Kun je de tekst over de video's over lage rugpijn verder schrijven vanaf het punt waar hij eindigt?

* **Oefentekst**:
——
Ellen Vandyck
Research Manager
Veel getroffenen aarzelen om meer activiteiten te ondernemen ondanks rugpijn en toch is dit de meest consistente aanbeveling voor mensen die er last van hebben. Veel professionals in de gezondheidszorg doen al hun uiterste best om mensen te informeren over de voordelen en de veiligheid van bewegen, ongeacht de aanwezigheid van pijn. Dit staat in contrast met de wijdverspreide overtuiging dat lage rugpijn gevaarlijk en zorgwekkend is. In de gemeenschap kan dit verhaal worden versterkt door onjuiste informatie die te vinden is op "gezondheidswebsites". Daarom geloven veel naïeve mensen nog steeds dat voor lage rugpijn diagnostische beeldvorming en medische zorg nodig zijn. Deze perceptie kan mensen ervan weerhouden het advies om actief te blijven op te volgen. Om dit tegen te gaan, stelden de auteurs van het huidige onderzoek een video voor waarin meer wordt uitgelegd over lage rugpijn om de overtuigingen in de gemeenschap over de noodzaak van medische zorg aan te vechten. Ze stelden een neutrale video en een humoristische video voor, omdat is aangetoond dat humoristische boodschappen gezondheidsgerelateerde angst kunnen verminderen en positieve actie kunnen bevorderen. Verder hoopten ze dat de humoristische berichten "viraal" zouden gaan, in de hoop dat het positieve verhaal over zoveel mogelijk mensen zou worden verspreid.
——
* **Gegevenslijst**:
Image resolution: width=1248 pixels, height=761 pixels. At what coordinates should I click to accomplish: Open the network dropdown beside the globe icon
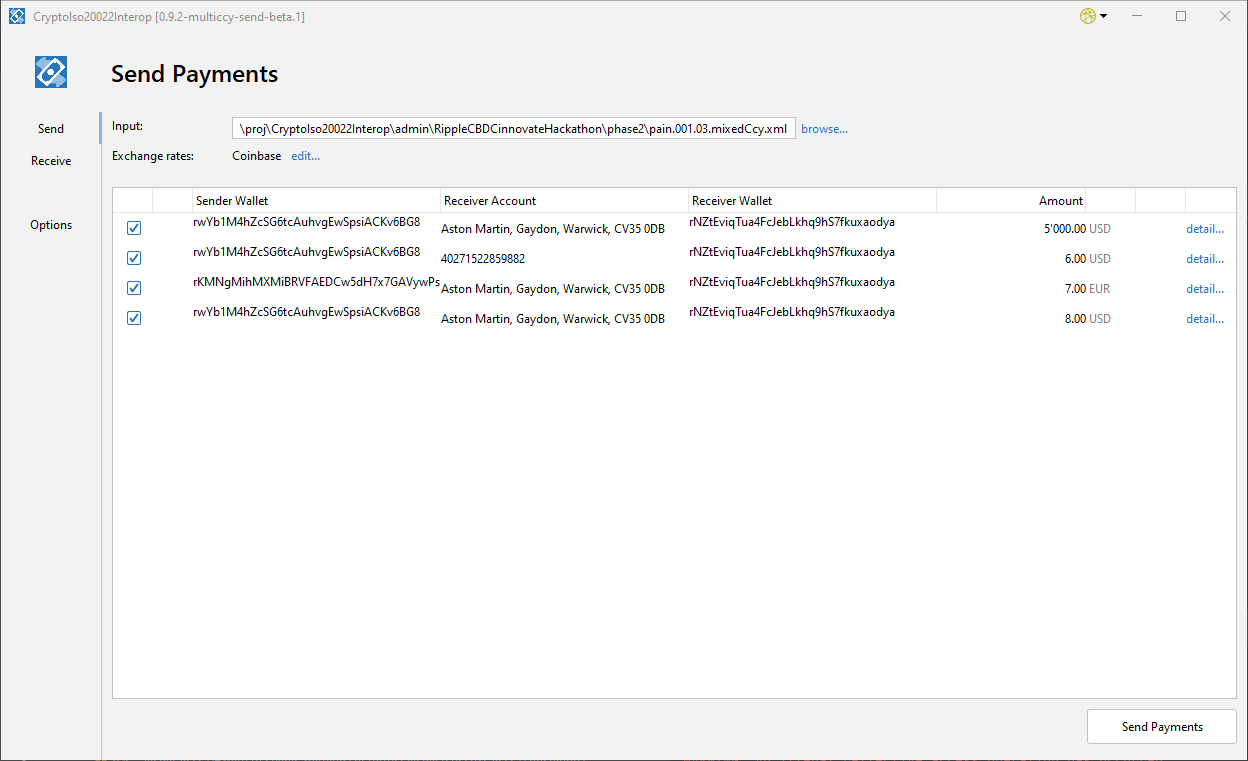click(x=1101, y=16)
——
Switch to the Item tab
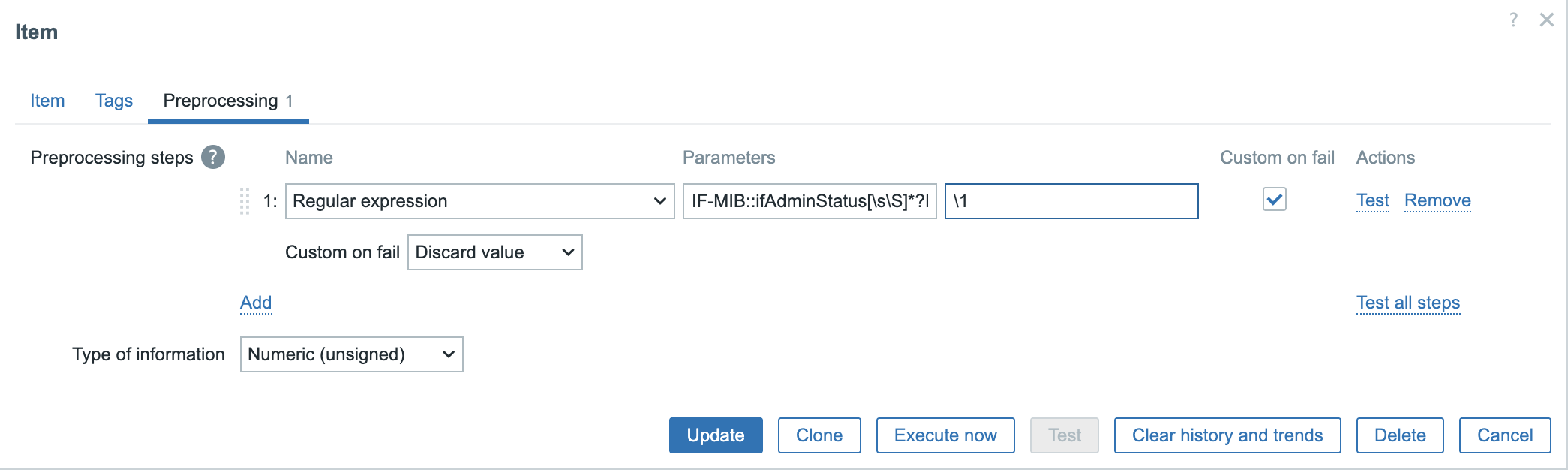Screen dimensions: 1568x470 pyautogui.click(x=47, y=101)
——
* **Het antwoord**:
Deze gerandomiseerde gecontroleerde studie omvatte volwassenen ouder dan 18 jaar met en zonder lage rugpijn. Ze werden online geworven via Facebook en kregen een enquête toegestuurd. Degenen zonder lage rugpijn werd gevraagd om zich voor te stellen dat ze lage rugpijn hadden voor het doel van het onderzoek. Er werden in totaal 3 groepen gevormd:
De opgenomen deelnemers werden na het invullen van demografische gegevens willekeurig toegewezen aan een van deze groepen. Na het bekijken van de video vulden ze de primaire en secundaire uitkomsten in.
In de video wordt uitgelegd dat lage rugpijn een veel voorkomende aandoening is waarbij het veilig is om te bewegen en actief te blijven. Het doel was om te onderzoeken of mensen hun activiteit verhogen ondanks rugpijn na het bekijken van de video.
Zelfeffectiviteit gemeten met de Pain Self-Efficacy Questionnaire (PSEQ) was de primaire uitkomst. Alleen de 10e vraag werd in overweging genomen. Dit item 10 vraagt de deelnemers om aan te geven hoe zeker ze zich zouden voelen om geleidelijk aan actiever te worden ondanks de pijn. De antwoorden varieerden van 0 (helemaal geen vertrouwen) tot 6 (volledig vertrouwen).
Als secundaire uitkomst werden de deelnemers gevraagd naar hun houding ten opzichte van actief blijven. Dit werd gevraagd met behulp van Factor 1 van de AxEL-Q vragenlijst, een gevalideerde vragenlijst die is ontworpen om attitudes ten opzichte van eerstelijnszorg voor lage rugpijn te beoordelen. Factor 1 bestaat uit 9 items en evalueert de houding ten opzichte van actief blijven; het scorebereik is 0 tot 54, waarbij een hogere score duidt op een positievere houding ten opzichte van boodschappen over actief blijven.
1933 mensen werden willekeurig toegewezen aan een van beide videogroepen of aan de controlegroep. Ze waren gemiddeld 58,9 jaar oud en de meerderheid was vrouw (75%). Zeventig procent van de deelnemers had last van lage rugpijn en bij 87% van hen duurde dit al langer dan 3 maanden.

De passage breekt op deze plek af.